When Dickens’ novels were serialized in the daily press–another new media mind destroyer–there was still fear that this by now established literary art would “throw us into a state of unreal excitement, a trance, a dream”.

These are familiar criticisms and was no doubt a source of amusement to those gathered transmedia practitioners in the audience.

One of those journeyman is Nate Goldman, a recent Boston University graduate and promising young non-linear teller of tales who was on hand to talk about his Undead End project.

Inspired by Orson Welles’ War of the Worlds radio drama, Goldman worked out a multi-pronged narration strategy involving fake news radio broadcasts aired on his college radio station and an accompanying web site and twitter personnas. This was all coordinated by Goldman to tell a story about a government lab run amok. Would you be surprised if I told you zombies played an important part?

From what I understand, Goldman used a Facebook page to attract students to become zombies (with help from the appropriate prosthetics) and then storm the streets near BU. This zombie uprising was dutifully reported on the fake news website. Non-zombies, by the way, could also play along by scanning well placed QR codes, which would lead to, say, a virtual rifle cache for defending humankind.

You get the idea.

One thought after leaving this meetup is that if we can only get these zombies to roam Wall Street and chew on the wrists of a few investment bankers.

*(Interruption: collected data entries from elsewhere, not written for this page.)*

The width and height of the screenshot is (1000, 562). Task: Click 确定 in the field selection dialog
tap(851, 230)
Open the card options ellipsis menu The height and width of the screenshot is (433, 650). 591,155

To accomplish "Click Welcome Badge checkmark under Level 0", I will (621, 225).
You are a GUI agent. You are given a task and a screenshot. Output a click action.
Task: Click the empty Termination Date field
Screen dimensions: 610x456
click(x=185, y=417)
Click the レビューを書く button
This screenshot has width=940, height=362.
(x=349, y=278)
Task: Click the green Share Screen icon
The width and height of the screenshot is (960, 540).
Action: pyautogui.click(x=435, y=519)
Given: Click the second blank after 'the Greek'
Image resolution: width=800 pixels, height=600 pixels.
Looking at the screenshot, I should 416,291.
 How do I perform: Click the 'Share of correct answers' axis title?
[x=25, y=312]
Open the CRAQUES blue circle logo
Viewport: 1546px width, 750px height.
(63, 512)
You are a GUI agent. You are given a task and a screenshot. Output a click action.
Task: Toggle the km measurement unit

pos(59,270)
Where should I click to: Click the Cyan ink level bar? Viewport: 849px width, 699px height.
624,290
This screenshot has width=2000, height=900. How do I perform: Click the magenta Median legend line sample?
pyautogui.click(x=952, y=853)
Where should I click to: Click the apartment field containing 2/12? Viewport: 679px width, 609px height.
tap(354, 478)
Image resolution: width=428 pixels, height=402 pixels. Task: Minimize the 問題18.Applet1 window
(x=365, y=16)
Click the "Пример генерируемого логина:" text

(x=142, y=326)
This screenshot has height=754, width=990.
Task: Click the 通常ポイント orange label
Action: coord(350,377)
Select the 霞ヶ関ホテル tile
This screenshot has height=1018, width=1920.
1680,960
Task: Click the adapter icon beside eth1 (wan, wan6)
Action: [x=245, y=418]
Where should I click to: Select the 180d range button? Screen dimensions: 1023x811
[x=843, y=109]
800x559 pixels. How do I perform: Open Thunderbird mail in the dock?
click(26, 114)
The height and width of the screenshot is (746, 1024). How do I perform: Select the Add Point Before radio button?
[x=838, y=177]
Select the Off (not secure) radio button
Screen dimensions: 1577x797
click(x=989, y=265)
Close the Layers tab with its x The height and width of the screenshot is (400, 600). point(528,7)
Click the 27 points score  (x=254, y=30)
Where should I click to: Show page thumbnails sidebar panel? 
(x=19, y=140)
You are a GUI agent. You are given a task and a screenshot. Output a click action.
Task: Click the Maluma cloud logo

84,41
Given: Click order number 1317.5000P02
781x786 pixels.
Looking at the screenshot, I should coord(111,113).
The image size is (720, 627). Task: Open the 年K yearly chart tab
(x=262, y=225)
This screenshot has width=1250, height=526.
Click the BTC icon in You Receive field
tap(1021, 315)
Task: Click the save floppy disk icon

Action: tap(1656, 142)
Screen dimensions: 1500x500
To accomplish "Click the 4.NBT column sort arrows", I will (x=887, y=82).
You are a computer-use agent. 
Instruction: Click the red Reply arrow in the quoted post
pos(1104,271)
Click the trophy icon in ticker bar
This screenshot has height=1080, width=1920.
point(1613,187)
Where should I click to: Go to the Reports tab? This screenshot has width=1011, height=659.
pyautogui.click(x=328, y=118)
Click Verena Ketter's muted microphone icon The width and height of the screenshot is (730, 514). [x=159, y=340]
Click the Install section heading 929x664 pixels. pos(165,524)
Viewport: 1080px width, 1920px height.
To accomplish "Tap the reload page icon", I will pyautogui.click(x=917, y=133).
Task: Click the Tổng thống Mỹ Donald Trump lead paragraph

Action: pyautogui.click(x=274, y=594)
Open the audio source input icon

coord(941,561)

Wait, that’s another potential transmedia drama–I’ll put that in my things-to-do list.

To these outsider eyes and ears, I see familiar elements in Nate’s and another project presented called FanFan2 taken from guerrilla marketing, video games, bits of D and D, along with newer techniques based on crowdsourcing and collaboration technologies. All of this made more immediate and real with the Internet.

Perhaps this is a new way of telling stories, or just story telling with “more stuff”, as Michale Schur has put it. Interviewed in Rose’s book, Schur is the writer behind one of the ur-projects in transmedia, the Dundler-Mifflen Infinity episode of The Office (see the Infinity website below).

As for transmedia placing us into a trance or causing unreal excitement? I am not particularly alarmed.

Although there was a project I saw over the past few months that had GOP “candidates” engaging in a “debate” and broadcasting a few disturbing ads.

You mean that wasn’t a transmedia project?